Questa deve rimanere la scelta di fondo del nostro modo di lavorare insieme. È meglio uno spettacolo in cui il processo è stato pienamente condiviso che non una recita formalmente perfetta ma per pochi eletti. Stabilito il metodo di lavoro, abbiamo dovuto decidere come strutturare il tutto, nell’alternanza di testi e musica.
Alla fine la scelta è ricaduta sulla lettera del Papa per la Giornata mondiale di preghiera per la Cura del Creato 2020, a cinque anni dalla pubblicazione della Laudato si’. Quello che viviamo è un «tempo per ricordare, per ritornare, per riposare, per riparare, per rallegrarsi». Lo spettacolo ha ritrovato in questi cinque verbi il suo scheletro fondamentale, articolandosi così in altrettanti momenti.
Da lì in poi, non è stato difficile colorare questi momenti con tonalità diverse, dal sogno di Dio alla terribile realtà del disastro ecologico, dalla cura all’indifferenza spietata, dalla calma al tempo strappato, dalla consapevolezza di quello che accade all’invito a rallentare.
La creazione prende forma…
Le parole – nostre o prese in prestito da altri – hanno riempito qua e là gli spazi vuoti, ma non tutti. Il filo rosso che teneva insieme i cinque momenti è stato il canone Tudo está interligado, nato in occasione del Sinodo per l’Amazzonia. Lo spettacolo così si è aperto e così si è concluso, cantando l’interconnessione di tutto, come dentro un’unica sinfonia che racconta l’avventura delle donne e degli uomini nella loro Casa comune che Dio ha loro affidato.
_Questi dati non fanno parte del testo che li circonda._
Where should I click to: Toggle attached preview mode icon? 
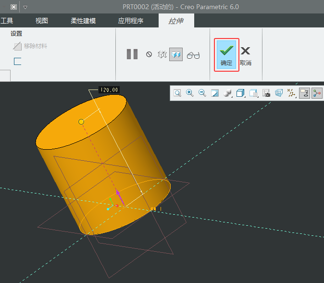tap(176, 55)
Si inizia nel buio. Al centro della scena, una tavola vuota. Con il capo adagiato sulla tavola, Madre Terra, prima tra le creature, riposa. Poi il racconto inizia, e ogni giorno una candela si accende, a opera creata si aggiunge opera creata, a melodia si contrappunta melodia. La tavola comincia a popolarsi, tutte le genti vi trovano posto, assieme ai loro racconti, le cui origini si perdono nel sogno.
… e chiede cura
Dall’armonia iniziale qualcosa inizia a incrinarsi, fino a che, in modo sistematico e inesorabile, tutto è travolto dal caos. La nostra Terra è strattonata, depredata, spinta da una parte all’altra del palco, fino a cadere, tramortita, tra musiche sempre più dissonanti. È l’urlo al contempo lancinante e silenzioso della nostra Casa comune, mentre l’umanità rimane indifferente.
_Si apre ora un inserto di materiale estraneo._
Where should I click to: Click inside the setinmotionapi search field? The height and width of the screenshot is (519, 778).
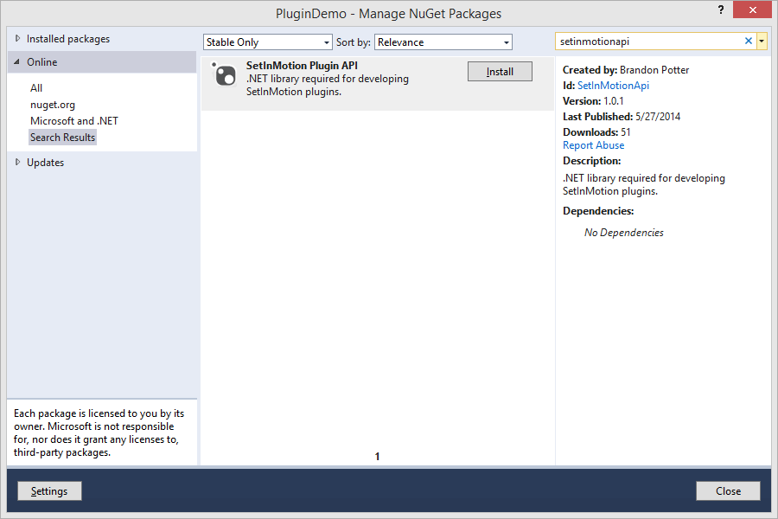click(x=649, y=42)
Un urlo che si sente e contemporaneamente si può ignorare. O – forse – che si “vuole” ignorare. Nell’ultima parte dello spettacolo, si prova a cantare, prima sottovoce poi a pieni polmoni, l’alternativa: la scelta di prendersi cura. È una scelta possibile? Noi crediamo di sì. La cura è, anzi, l’unica scelta possibile. Dobbiamo ripartire proprio da lì. Con le parole di Mariangela Gualtieri in Adesso.
Noi, solchi aperti
Questo è anche quello che abbiamo provato a lasciare al pubblico: l’alternativa offerta dalla cura. Non come una verità scolpita una volta per sempre nella mente, ma come un piccolo seme che, se coltivato, potrà portare frutto. Chissà come, chissà quando.
Forse non siamo riusciti a cambiare il cuore di nessuno, forse neanche il nostro. Ma – di questo sono certo – quel seme abbiamo provato a buttarlo, come meglio abbiamo potuto.
Il nostro compito di esseri umani non è quello delle gesta eroiche, nemmeno in questo caso. Io spero solo che riusciamo a divenire solchi aperti, disponibili ad accogliere, capaci di custodire, pronti a far germogliare.
Tutto è interconnesso. Non sempre ce ne accorgiamo. Ma se rimaniamo solchi aperti, letti di semina, prima o poi questa verità fragile, che ci cantano le stelle, che ci raccontano le spighe all’inizio dell’estate, che ci mostrano le nubi rosate e arancioni del tramonto, ecco, questa verità metterà radici in noi.
E scopriremo, alla fine, che tutto intorno è cura.